PROBLEM: In the data, find the word "will" and copy out every line that has it.

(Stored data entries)

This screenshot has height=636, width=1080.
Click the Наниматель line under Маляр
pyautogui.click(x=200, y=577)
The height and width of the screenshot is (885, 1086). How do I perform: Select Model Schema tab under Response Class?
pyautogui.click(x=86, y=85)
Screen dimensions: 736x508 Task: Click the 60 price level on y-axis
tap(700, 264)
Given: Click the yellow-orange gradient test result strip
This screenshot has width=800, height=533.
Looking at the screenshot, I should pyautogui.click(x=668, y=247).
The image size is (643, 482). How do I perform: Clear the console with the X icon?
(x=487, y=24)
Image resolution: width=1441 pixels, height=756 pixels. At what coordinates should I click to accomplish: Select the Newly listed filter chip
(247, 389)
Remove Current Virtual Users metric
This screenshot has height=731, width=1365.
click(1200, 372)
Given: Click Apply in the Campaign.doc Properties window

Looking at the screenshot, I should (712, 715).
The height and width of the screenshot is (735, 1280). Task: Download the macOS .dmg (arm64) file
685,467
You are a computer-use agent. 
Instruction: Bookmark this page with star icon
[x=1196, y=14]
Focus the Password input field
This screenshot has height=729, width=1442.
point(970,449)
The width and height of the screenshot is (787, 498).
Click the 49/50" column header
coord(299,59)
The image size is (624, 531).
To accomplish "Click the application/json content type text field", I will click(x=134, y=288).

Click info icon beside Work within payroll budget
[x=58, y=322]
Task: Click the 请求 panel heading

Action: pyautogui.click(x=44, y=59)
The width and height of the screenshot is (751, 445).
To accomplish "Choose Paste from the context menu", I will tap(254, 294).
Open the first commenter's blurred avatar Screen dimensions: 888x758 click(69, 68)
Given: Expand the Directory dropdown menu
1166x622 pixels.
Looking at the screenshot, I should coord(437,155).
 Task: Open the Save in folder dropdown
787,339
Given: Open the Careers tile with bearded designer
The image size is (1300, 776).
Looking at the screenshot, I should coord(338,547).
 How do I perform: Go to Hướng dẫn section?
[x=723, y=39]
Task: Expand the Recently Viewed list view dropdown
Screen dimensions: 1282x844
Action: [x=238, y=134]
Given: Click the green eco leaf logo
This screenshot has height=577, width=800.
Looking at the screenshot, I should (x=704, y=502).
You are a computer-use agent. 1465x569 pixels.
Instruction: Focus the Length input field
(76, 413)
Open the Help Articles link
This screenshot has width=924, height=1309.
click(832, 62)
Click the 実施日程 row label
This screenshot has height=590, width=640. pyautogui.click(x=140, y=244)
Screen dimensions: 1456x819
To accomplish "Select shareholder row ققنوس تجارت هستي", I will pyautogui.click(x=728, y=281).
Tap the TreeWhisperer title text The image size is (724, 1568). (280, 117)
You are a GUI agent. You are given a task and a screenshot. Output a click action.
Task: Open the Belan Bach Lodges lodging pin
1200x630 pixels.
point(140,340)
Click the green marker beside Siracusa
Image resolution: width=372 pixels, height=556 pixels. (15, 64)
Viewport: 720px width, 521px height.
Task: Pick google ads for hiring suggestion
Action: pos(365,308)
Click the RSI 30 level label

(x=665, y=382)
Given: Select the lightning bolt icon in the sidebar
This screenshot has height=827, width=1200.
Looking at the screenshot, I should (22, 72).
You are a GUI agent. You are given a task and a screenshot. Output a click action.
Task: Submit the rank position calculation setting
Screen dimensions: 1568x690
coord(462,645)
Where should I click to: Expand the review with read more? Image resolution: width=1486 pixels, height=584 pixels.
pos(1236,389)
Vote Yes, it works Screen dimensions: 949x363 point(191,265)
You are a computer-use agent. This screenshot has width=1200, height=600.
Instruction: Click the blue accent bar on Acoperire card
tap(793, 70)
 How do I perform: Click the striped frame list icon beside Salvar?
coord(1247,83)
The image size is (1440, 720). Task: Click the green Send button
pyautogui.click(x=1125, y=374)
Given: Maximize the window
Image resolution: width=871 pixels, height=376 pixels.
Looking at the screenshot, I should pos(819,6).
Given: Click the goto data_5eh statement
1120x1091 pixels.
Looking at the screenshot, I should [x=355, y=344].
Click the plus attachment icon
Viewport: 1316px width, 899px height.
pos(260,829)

ANSWER SPACE:
To accomplish "Click the application/json content type text field", I will click(x=134, y=288).
To accomplish "Choose Paste from the context menu", I will tap(254, 294).
To accomplish "Select shareholder row ققنوس تجارت هستي", I will pyautogui.click(x=728, y=281).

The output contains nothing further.